Le vendredi 3 octobre 2025, la chambre correctionnelle du Tribunal de grande instance de Ouaga I a examiné une affaire pour le moins singulière. À la barre : un adjudant de gendarmerie surnommé « Le Tonnerre », âgé de 41 ans, un tradi-praticien déjà condamné connu sous le nom de « Wackman », 34 ans, et un commerçant de 25 ans, « Manadja ». Tous trois étaient poursuivis pour séquestration et vol aggravé, des faits commis en août 2025.
Selon l’acte d’accusation, les prévenus auraient séquestré un orpailleur surnommé « Le Requin Bleu » dans un kiosque, en dehors de tout cadre légal (article 523 et suivants du Code pénal). Ils sont également accusés d’avoir soustrait frauduleusement son téléphone portable avant de retirer 440 000 FCFA depuis son compte mobile, en violation des articles 611 et suivants du Code pénal.
Les enquêtes indiquent que la victime, venue à Ouagadougou pour des soins, s’était rendue dans un maquis où, après avoir consommé plusieurs bouteilles d’alcool, elle s’est retrouvée incapable de régler l’addition. Poursuivie par le gérant du maquis, Manadja, elle se serait réfugiée chez Wackman, voisin du lieu. Ce dernier aurait alors alerté le gendarme Tonnerre, censé intervenir pour « sauver » la victime.

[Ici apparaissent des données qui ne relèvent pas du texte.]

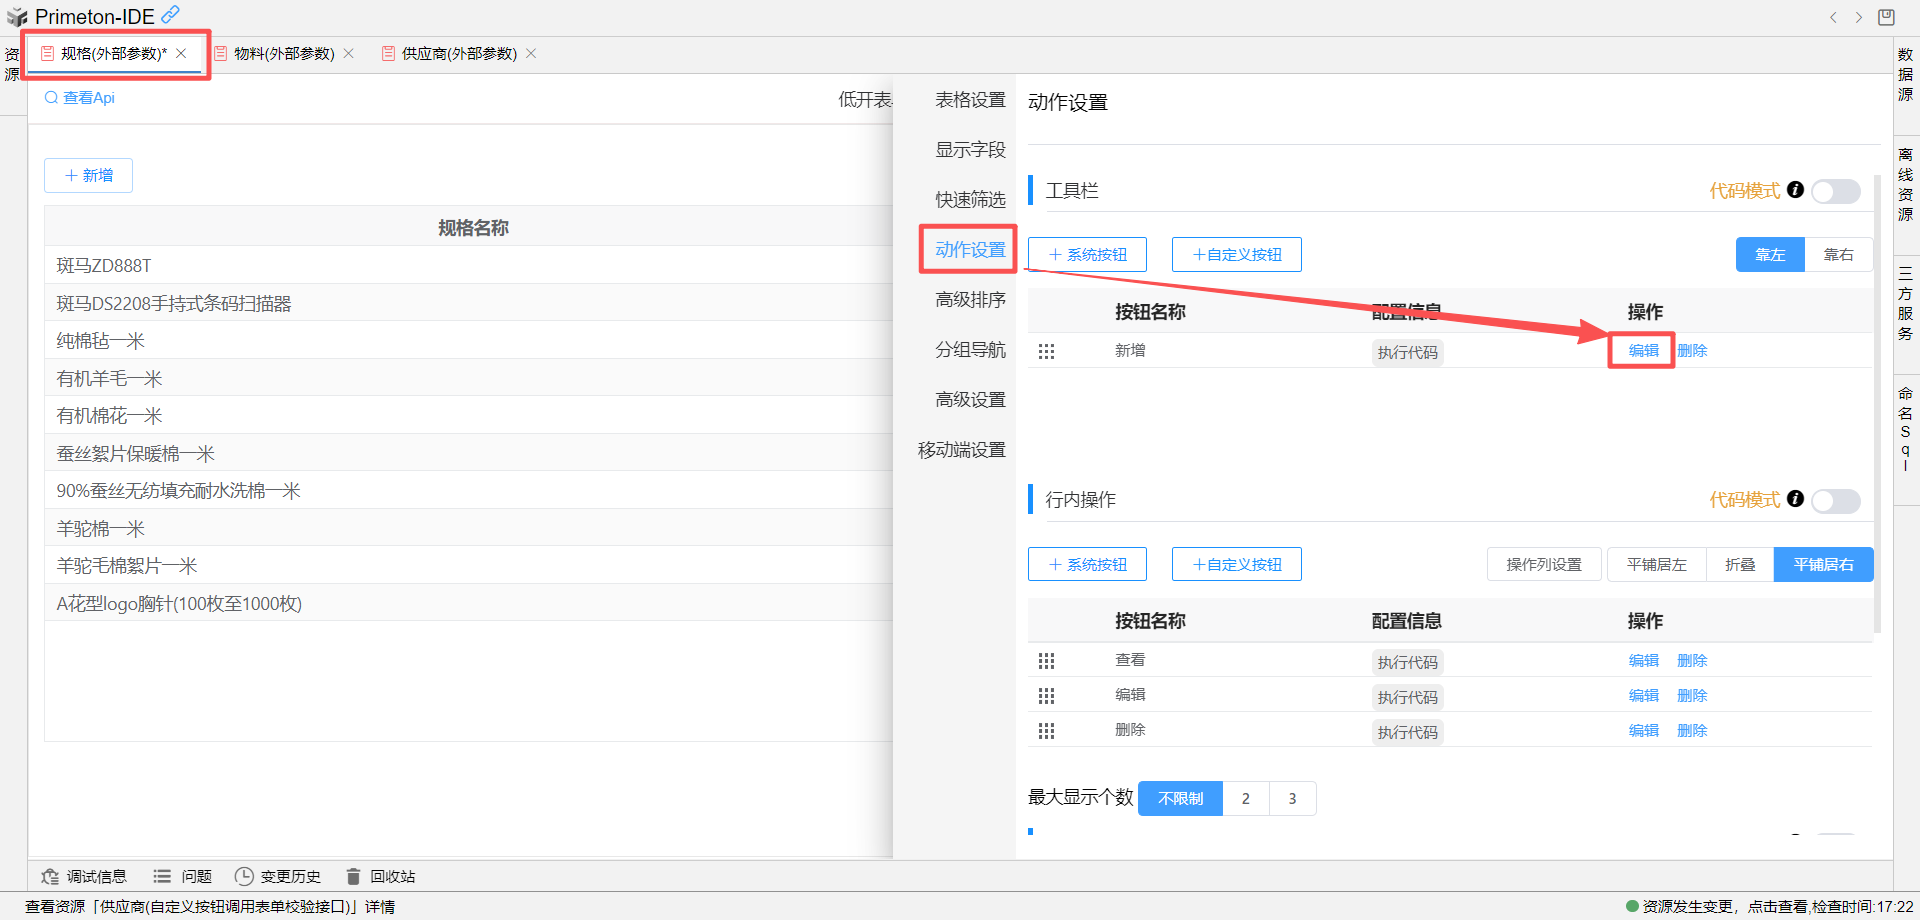1920x920 pixels.
Task: Add 自定义按钮 in 工具栏 section
Action: 1236,255
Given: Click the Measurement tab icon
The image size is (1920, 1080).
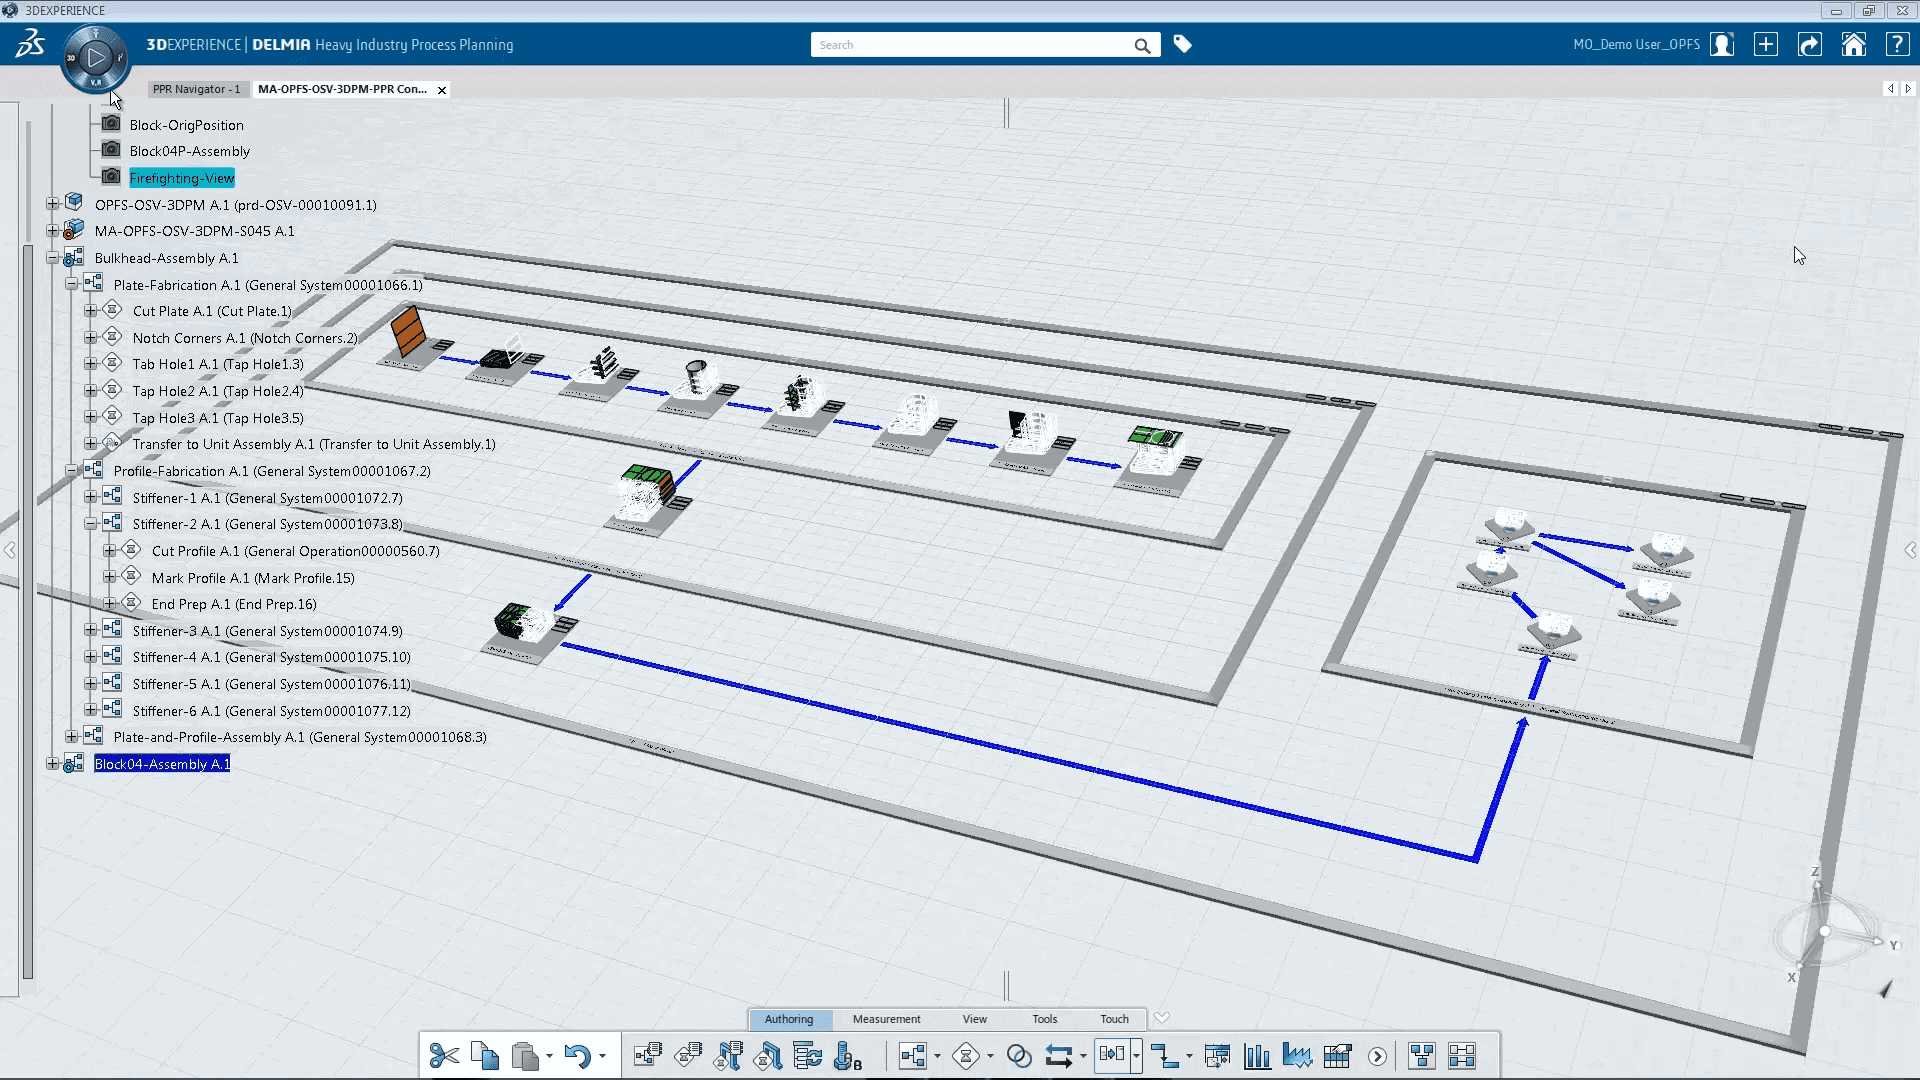Looking at the screenshot, I should coord(886,1018).
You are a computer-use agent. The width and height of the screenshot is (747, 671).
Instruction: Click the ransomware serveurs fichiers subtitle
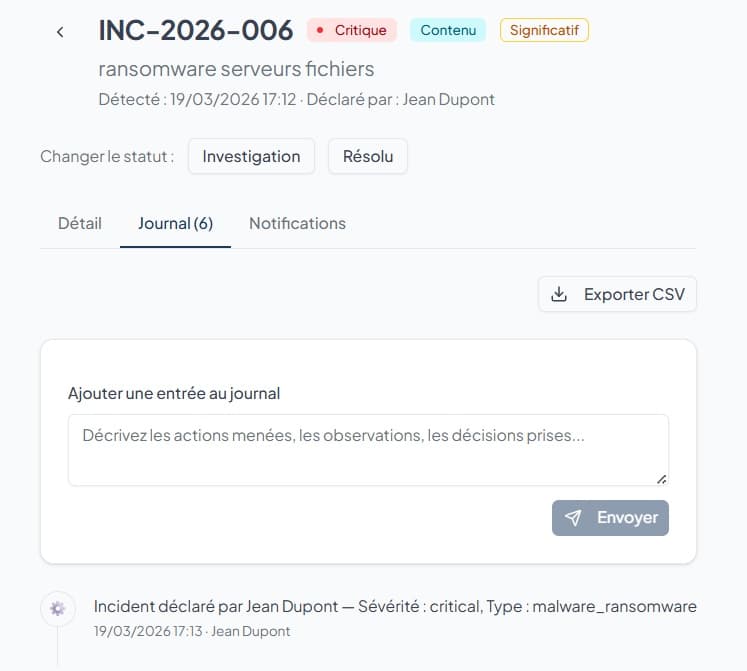pos(236,69)
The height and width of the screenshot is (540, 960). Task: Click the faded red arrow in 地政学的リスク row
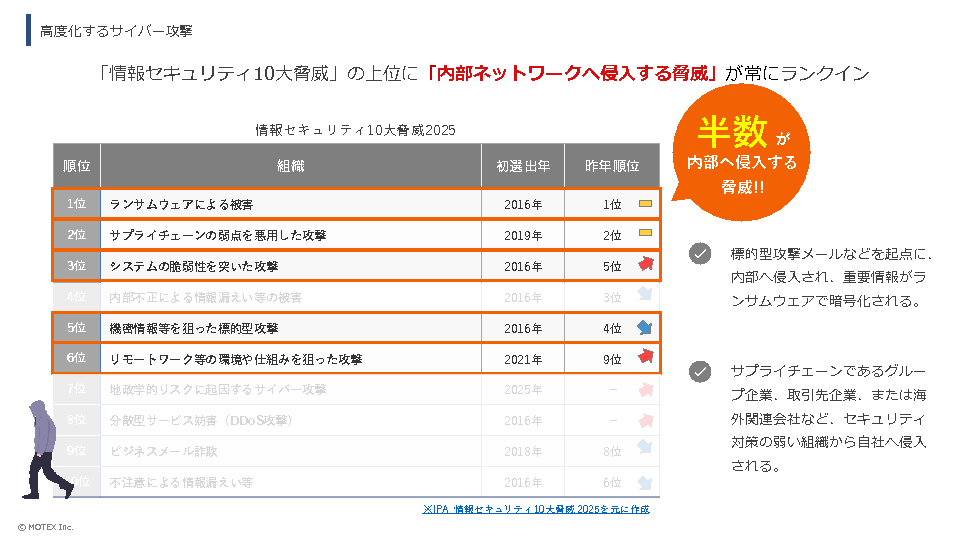coord(645,389)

Mais la situation aurait rapidement dérapé. Après avoir découvert que le téléphone de Requin Bleu contenait une somme importante, Tonnerre et Wackman l’auraient conduit chez le gendarme. Face au refus de la victime de révéler son code de retrait, elle aurait été rouée de coups jusqu’à céder. Le retrait de 440 000 FCFA aurait ensuite été effectué.
La victime aurait passé la nuit suivante chez Wackman, dans une maisonnette.
À la barre, Tonnerre a reconnu partiellement les faits, admettant le vol tout en niant la séquestration. Il a exprimé ses regrets, parlant d’une « erreur de jugement » et reconnaissant avoir agi en contradiction avec les exigences de sa fonction.
De son côté, Wackman a nié toute responsabilité dans la séquestration, tout en admettant avoir planifié le « deal » avec le gendarme, pensant « agir dans la légalité ». Il a reconnu avoir hébergé la victime par compassion, tout en recevant 50 000 FCFA en contrepartie.
Quant à Manadja, il a rejeté toute implication dans le vol, affirmant que le téléphone était entre les mains d’un ami de la victime et qu’il n’avait fait que réclamer le paiement de la consommation.
Le parquet a retenu la qualification de vol aggravé, soulignant la gravité des faits commis par un agent de force publique. En revanche, il a demandé la relaxe de Manadja, estimant les preuves insuffisantes pour le condamner.
Pour Tonnerre et Wackman, le ministère public a requis la peine la plus sévère en raison du cumul des infractions :
Pour Wackman : 60 mois de prison, dont 24 mois ferme, assortis d’une amende ferme de 3 000 000 FCFA ;
Pour Tonnerre : 60 mois de prison ferme et 3 000 000 FCFA d’amende.
Une contrainte judiciaire de six mois a également été requise contre les deux prévenus.
Le dossier a été mis en délibéré pour le 10 octobre 2025.